After you have built up the balance through donations and investment returns, should you decide that you want to take full control of investment and administrative responsibilities, you can choose to establish your own private ancillary fund. This makes sense for balances over $1,000,000 and you are usually able to transfer your sub-fund to a new private ancillary fund (some providers have restrictions on this, so it is best to check before establishing the sub-fund).
Why set up a philanthropic structure?
Tax deductions are a great incentive to set up a philanthropic structure of your own, but that’s by no means the full story. People choose to establish a foundation for a range of reasons, including a wish to involve the family in giving, concerns around succession planning, and a desire to be actively involved in the charities they support over the long-term.
Family is perhaps one of the most powerful incentives as giving through a PAF is a good way to engage other family members. It can increase children’s social awareness and help to inspire future generations.

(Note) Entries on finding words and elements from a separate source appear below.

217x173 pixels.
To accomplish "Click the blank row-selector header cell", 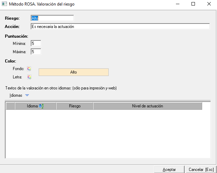I will [x=10, y=106].
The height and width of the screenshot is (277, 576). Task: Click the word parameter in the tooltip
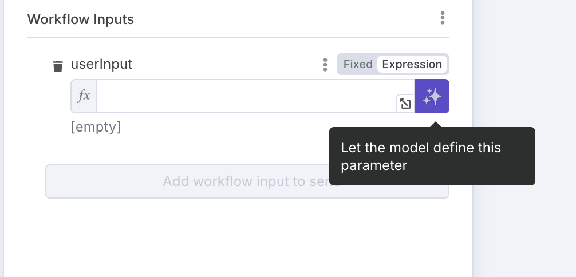[373, 165]
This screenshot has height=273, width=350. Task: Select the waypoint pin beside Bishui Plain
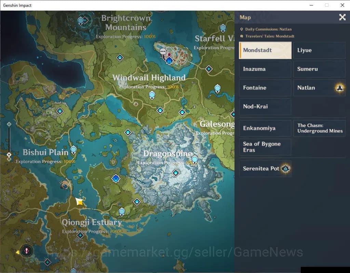tap(73, 150)
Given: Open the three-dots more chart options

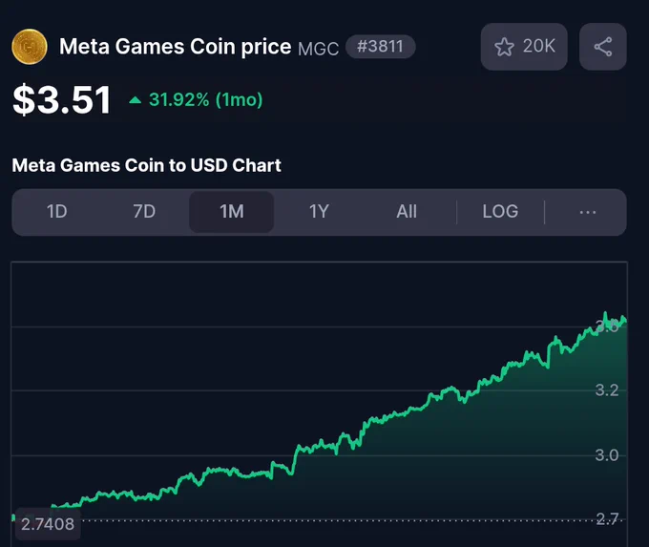Looking at the screenshot, I should pos(587,212).
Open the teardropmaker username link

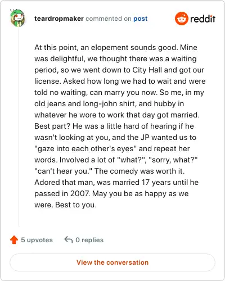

Clients who receive a taxable gain (such as a business/ equity sale or large redundancy payout) often want to share their good fortune with others, but do not want to make a quick decision and donate the entire amount in one go. A PAF or PuAF allows an immediate tax deduction while the choice of charity can be made at a later stage when there’s more time for research.
Philanthropy isn’t just for the super wealthy
There is a perception that philanthropy is only for the super-wealthy. Certainly, you do need a reasonable level of wealth to set up your own structure, but it is by no means the realm of high profile business people and the ultra-rich alone. A sub-fund can be established with a donation of $50,000, and the funds can be invested according to your ethical criteria.

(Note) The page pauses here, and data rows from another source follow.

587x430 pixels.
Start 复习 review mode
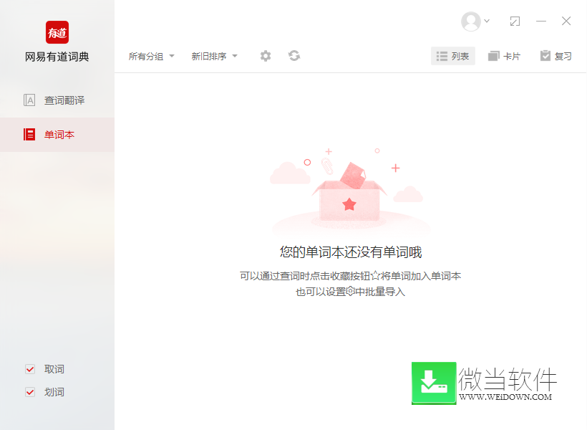556,56
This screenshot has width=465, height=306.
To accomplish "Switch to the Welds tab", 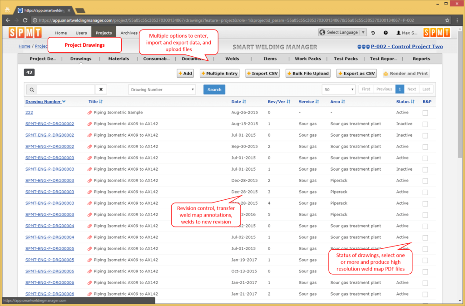I will pos(232,59).
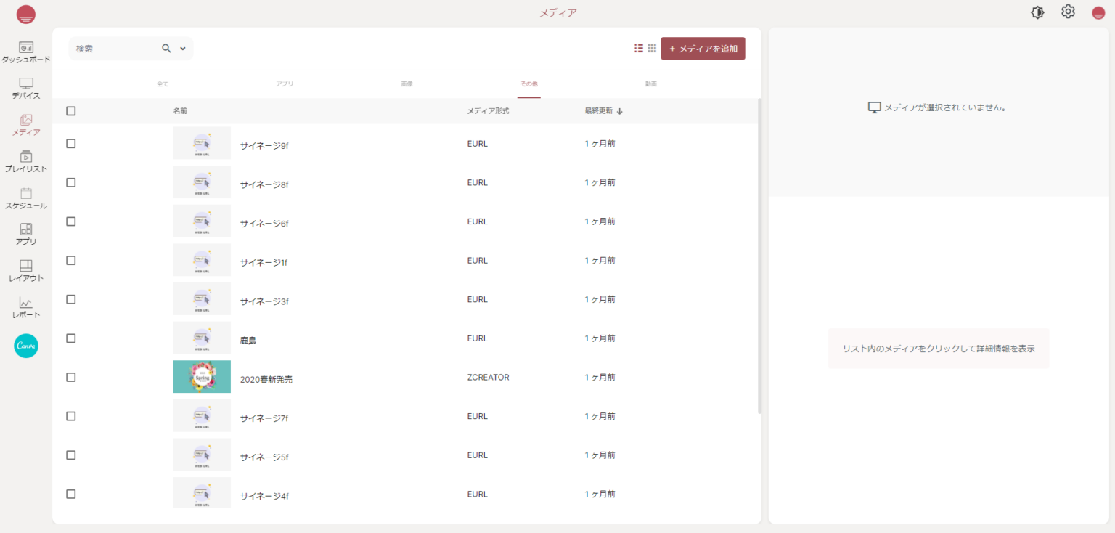Open the スケジュール calendar icon
Screen dimensions: 1115x533
click(x=26, y=193)
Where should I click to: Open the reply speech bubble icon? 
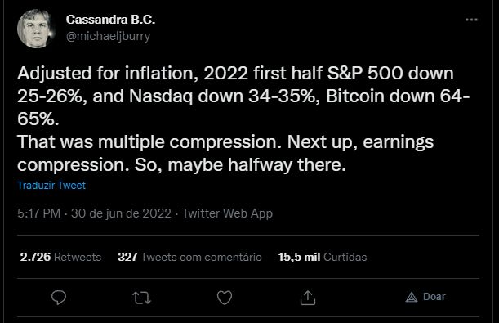click(59, 298)
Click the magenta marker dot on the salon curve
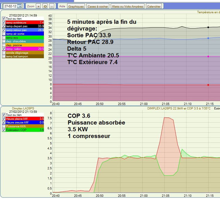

When people first start and are still growing the assets of their foundation, the grants being distributed are likely to be relatively modest in size. This does not mean that they are ineffective. Part of the beauty of having your own structure is that you are not bound by the bureaucracy of some of the larger, more established foundations. Donors can be nimble and responsive, using their intuition and stepping in quickly where other funders may not be able to respond promptly.

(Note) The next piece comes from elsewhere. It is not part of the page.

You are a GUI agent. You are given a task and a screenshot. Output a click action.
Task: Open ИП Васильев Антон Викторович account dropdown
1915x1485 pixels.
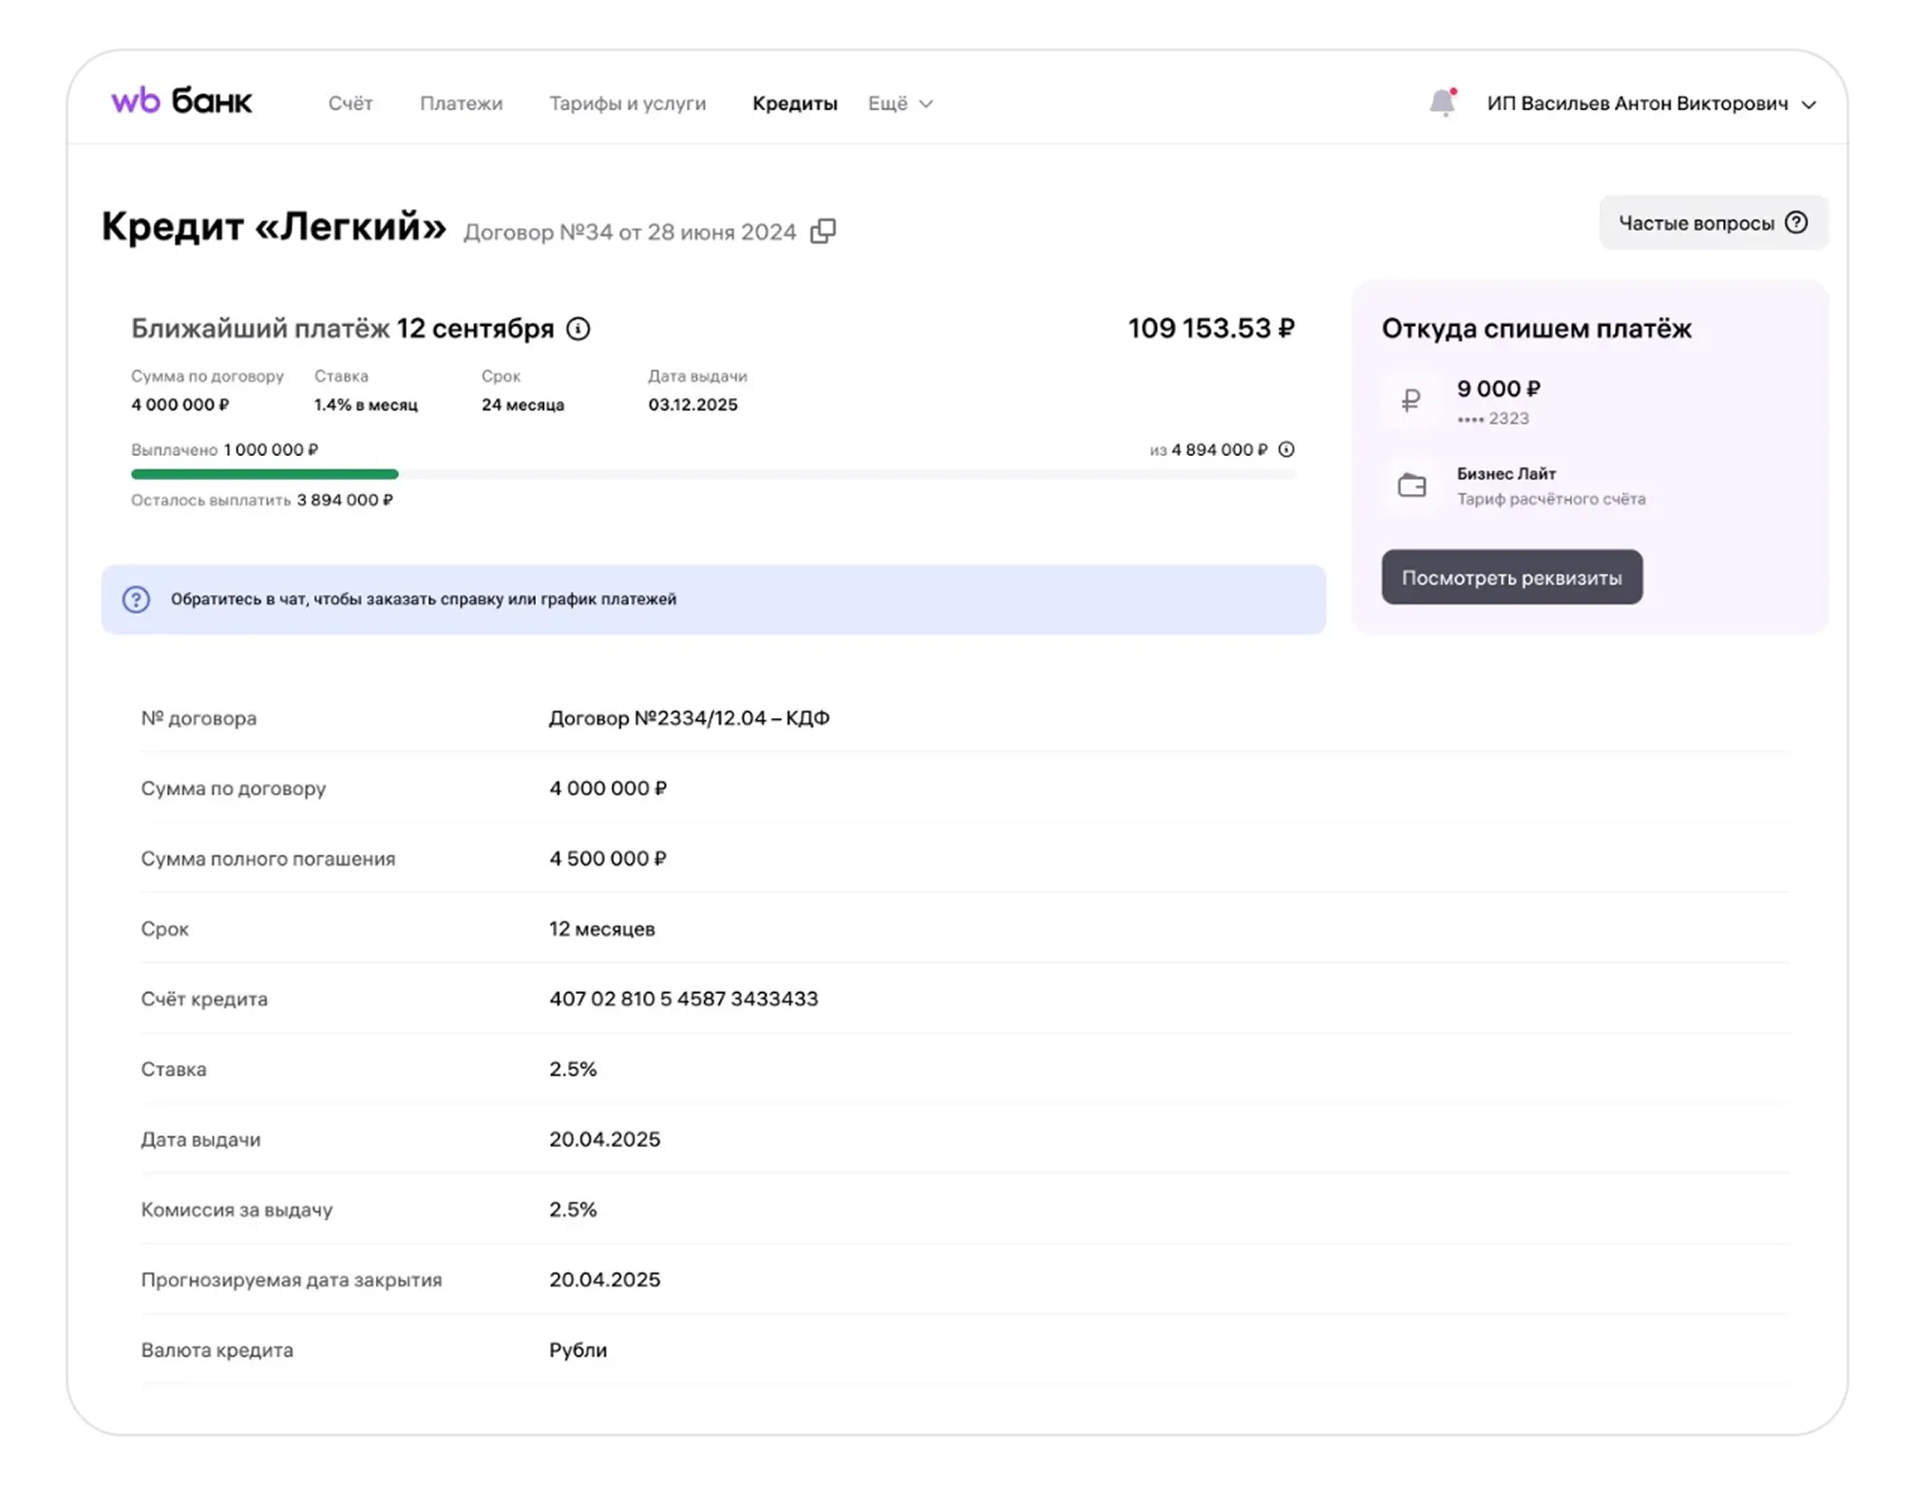pos(1638,104)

Small grants given in a considered way can be very impactful. Many people like to fund those areas that are overlooked by government, or to support slightly riskier, pilot projects that seek to find new ways to respond to some of society’s most entrenched and difficult issues. Many people will also make a contribution that is much more powerful than dollars alone, using their expertise, skills and networks to support the charities in which they are involved.
Setting up a PAF is straightforward but, as a new entity has to be established, you’ll need to allow a reasonable amount of time to get something up and running before 30 June. A sub-fund, on the other hand, can be established right up until the end of the financial year, creating an immediate tax deduction for the entire amount, while leaving the decisions on which charities to support spread out over time.
PAF’s: A Summary
How often do I have to contribute to my fund? As often or as infrequently as you like.
Can I get a tax deduction? Yes – can be spread over 5 years.
Can the general public contribute to my fund? No.
Who is the trustee? You must use a special purpose company, for whom you nominate directors, to act as trustee.
Who are the directors of the trustee? You can choose. Directors will generally be family members and/or business associates and one independent person (the ‘Responsible Person’).
Can I have a say in grantmaking decisions? Yes. The directors of the trustee company have the final say.
Who can receive grants? Charities with Deductible Gift Recipient (DGR) Item 1 status.
Who manages the investments? We can manage the investments for you on your behalf.
Are there establishment and ongoing costs? Yes, contact us for details.
Can I make withdrawals from the PAF? No, once you have made a contribution, the funds must stay invested in the PAF.